The planning cycle provides a step-by-step approach. This makes care planning a systematic process and allows plans to be developed to cover the normal range of risks. Care planners follow the cycle using preformatted tools at each stage. This ensures care planning activity is consistent and repeatable which enables high quality care to be delivered to every service user.

Q.3. How can you ensure that care plans meet the individual needs of each service user?

A.3. A well designed care plan format encourages care planners to use a personalised approach

To create care plans that accurately record the wishes and needs of the service user it is essential to observe the principle of individualisation. An effective planning format encourages the care planner to take an individualised approach, and avoid the use of generic approaches such as the use of core care plans. Good care plans avoid standardisation and stereotyping, such as all older people have poor memory or are in danger of falling. Care plan formats help avoid pitfalls that result from such assumptions.

Q.4. How can you ensure that the needs of each individual are correctly assessed?

A.4. Use a set of predefined assessment tools

Using a competently designed assessment process guides care planners through the full range of different risk assessments. Amongst others these include social, social history, medical, mental health , mental capacity, movement and falls, skin integrity, nutrition and food preferences, room risk, financial vulnerability, medications, and so forth. To avoid the inadvertent omission of a particular risk assessment, good operational practice dictates that a ‘pack’ approach is used. This ensures a full set of assessments is considered for every service user.

Q.5. How does a management system help with the development of care plans?

A.5. It provides standardised step-by-step formats

A good management system provides assessment packs. This enables the first stage of the care planning cycle to be carried out competently. As such, these care plan packs contain assessment sets. These provide a solid platform to evaluate the needs of all service users.

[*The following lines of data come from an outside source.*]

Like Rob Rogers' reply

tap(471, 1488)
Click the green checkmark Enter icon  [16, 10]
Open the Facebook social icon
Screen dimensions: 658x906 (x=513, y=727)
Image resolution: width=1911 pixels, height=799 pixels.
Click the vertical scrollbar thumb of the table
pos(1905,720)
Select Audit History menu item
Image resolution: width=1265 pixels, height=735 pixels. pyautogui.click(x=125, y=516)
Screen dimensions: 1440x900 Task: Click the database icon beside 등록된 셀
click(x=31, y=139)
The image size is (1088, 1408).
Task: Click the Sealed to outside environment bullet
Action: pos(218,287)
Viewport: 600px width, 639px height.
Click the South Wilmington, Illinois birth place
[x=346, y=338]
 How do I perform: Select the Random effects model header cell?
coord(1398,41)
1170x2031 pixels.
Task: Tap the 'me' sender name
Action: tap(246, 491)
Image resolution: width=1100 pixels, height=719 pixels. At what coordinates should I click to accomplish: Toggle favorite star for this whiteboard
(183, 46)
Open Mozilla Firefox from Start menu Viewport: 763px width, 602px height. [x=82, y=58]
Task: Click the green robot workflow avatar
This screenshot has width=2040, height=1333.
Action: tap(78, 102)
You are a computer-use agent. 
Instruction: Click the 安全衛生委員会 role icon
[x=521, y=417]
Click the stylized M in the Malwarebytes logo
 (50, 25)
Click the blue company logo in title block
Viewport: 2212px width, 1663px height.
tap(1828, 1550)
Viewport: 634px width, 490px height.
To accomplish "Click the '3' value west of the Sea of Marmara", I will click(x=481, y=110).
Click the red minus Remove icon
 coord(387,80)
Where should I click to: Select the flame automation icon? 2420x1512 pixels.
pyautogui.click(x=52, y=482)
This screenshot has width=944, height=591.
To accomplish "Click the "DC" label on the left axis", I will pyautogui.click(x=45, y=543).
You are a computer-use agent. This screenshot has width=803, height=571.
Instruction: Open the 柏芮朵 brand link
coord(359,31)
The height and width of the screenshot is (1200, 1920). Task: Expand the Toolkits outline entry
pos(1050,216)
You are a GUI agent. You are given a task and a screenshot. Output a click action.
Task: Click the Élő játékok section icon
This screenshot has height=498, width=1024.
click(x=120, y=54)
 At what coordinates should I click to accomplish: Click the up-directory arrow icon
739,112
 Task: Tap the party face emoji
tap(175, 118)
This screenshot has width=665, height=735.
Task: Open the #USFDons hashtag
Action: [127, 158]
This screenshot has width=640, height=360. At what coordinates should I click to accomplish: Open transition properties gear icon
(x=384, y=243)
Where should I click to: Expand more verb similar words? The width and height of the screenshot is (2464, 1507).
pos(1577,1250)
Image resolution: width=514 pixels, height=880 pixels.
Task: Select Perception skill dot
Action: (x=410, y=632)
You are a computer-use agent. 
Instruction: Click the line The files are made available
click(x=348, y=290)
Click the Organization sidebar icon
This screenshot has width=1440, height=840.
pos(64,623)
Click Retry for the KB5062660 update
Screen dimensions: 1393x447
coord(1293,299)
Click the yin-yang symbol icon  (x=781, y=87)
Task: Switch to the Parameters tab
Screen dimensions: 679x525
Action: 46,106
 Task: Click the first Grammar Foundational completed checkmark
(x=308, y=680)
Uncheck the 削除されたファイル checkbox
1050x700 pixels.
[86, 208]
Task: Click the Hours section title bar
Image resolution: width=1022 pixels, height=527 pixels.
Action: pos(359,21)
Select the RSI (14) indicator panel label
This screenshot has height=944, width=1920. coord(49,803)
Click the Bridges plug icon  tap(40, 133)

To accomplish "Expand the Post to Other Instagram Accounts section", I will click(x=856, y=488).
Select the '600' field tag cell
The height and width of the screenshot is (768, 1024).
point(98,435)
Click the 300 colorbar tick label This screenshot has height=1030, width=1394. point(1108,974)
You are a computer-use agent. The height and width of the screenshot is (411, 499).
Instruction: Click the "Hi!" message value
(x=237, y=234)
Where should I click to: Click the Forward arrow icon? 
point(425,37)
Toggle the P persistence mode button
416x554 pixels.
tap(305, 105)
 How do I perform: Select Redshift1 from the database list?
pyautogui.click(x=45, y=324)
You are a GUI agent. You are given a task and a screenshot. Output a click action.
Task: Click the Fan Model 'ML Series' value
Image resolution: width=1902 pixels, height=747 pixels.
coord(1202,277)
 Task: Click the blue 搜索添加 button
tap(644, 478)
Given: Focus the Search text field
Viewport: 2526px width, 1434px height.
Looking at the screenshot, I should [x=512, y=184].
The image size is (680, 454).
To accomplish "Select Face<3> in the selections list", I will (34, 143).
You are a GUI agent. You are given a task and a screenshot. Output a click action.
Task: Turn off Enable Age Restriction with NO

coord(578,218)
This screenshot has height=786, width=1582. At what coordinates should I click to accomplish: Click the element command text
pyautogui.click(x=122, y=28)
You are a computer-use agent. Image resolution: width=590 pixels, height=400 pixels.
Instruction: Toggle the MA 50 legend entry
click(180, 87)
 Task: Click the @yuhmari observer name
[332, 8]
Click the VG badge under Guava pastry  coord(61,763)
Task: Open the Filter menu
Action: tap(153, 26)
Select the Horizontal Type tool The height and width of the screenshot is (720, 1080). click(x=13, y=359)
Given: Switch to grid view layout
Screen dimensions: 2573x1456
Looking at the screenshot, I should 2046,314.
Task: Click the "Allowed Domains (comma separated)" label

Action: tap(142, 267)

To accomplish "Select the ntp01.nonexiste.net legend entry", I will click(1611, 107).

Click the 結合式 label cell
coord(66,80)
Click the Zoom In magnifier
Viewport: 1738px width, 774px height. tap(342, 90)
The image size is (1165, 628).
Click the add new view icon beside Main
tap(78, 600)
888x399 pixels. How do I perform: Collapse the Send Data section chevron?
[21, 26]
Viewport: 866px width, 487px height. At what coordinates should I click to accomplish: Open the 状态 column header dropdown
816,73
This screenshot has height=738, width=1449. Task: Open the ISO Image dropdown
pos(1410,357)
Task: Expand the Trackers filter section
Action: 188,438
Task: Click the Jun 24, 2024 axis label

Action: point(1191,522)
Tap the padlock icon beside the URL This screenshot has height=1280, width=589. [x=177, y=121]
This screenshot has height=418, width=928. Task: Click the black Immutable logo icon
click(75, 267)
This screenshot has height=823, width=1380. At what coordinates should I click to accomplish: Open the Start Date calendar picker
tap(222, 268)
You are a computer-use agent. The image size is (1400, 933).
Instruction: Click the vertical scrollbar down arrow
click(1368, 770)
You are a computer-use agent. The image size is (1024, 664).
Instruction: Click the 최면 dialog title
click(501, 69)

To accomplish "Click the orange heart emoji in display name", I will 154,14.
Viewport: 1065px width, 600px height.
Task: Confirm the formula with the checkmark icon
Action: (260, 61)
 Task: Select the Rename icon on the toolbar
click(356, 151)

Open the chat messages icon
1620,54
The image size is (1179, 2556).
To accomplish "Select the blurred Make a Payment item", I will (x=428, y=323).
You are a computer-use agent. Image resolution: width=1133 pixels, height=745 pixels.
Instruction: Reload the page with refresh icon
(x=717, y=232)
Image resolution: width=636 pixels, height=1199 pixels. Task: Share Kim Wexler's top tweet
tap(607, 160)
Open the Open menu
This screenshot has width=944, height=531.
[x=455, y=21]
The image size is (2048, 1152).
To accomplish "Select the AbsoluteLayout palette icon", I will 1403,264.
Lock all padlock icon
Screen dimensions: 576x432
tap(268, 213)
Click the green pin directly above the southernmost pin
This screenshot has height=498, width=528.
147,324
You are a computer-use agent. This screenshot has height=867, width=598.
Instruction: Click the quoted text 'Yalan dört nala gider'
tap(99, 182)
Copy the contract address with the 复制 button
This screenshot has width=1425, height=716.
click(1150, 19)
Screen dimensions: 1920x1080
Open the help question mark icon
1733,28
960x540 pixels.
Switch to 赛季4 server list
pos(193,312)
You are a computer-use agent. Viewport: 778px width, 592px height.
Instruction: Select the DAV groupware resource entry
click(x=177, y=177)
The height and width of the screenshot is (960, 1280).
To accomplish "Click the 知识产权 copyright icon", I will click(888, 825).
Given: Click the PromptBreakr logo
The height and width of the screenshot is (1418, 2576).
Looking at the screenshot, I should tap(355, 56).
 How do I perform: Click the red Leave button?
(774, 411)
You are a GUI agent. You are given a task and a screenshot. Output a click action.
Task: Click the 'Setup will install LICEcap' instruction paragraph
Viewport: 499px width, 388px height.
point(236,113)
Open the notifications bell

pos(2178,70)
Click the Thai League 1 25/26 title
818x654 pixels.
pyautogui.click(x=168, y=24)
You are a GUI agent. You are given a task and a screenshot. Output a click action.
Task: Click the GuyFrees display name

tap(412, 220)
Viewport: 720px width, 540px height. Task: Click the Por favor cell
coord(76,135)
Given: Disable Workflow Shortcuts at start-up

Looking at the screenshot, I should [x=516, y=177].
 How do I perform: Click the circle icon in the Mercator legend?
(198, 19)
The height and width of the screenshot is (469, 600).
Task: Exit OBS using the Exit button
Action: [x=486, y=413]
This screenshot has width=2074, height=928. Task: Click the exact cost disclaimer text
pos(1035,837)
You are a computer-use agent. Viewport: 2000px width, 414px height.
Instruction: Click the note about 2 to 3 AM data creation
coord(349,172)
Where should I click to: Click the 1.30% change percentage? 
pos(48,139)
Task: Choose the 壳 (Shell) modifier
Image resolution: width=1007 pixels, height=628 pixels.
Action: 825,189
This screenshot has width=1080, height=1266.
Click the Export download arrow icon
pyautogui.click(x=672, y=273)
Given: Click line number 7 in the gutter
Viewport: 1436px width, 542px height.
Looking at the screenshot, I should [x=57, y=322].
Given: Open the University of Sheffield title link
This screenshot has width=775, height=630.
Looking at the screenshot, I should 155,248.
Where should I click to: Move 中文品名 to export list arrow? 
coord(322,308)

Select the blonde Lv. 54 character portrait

The care plan pack provides the structured approach that is required successfully navigate the care planning framework, enabling care planners to develop the appropriate options for meeting the needs of each individual.


It is important to recognise that the systematic approach described here enables a competent care planning process. From this flow all of the management processes required to deliver a legally compliant care service that observes best practice.

Individual care plans specify the management processes which shape the experience and perceptions of each individual service user. In order for any approach to care planning to be described as ‘comprehensive’, it needs to include the ancillary services with which service users come into contact.

The net result of all care plan elements is a specification for designing the management processes to deliver all services. This includes those not always seen as directly impinging on the service user, the ancillary services such as housekeeping, laundry, catering, maintenance and administration.

This enables a holistic approach to care planning management practice within the health and social care sector. Testing each process by asking the question: “Does this process contribute to service user care plan delivery?” enables the identification and removal of unnecessary processes and the elimination of costs. This maximises the resources that are available for successfully delivering care plans.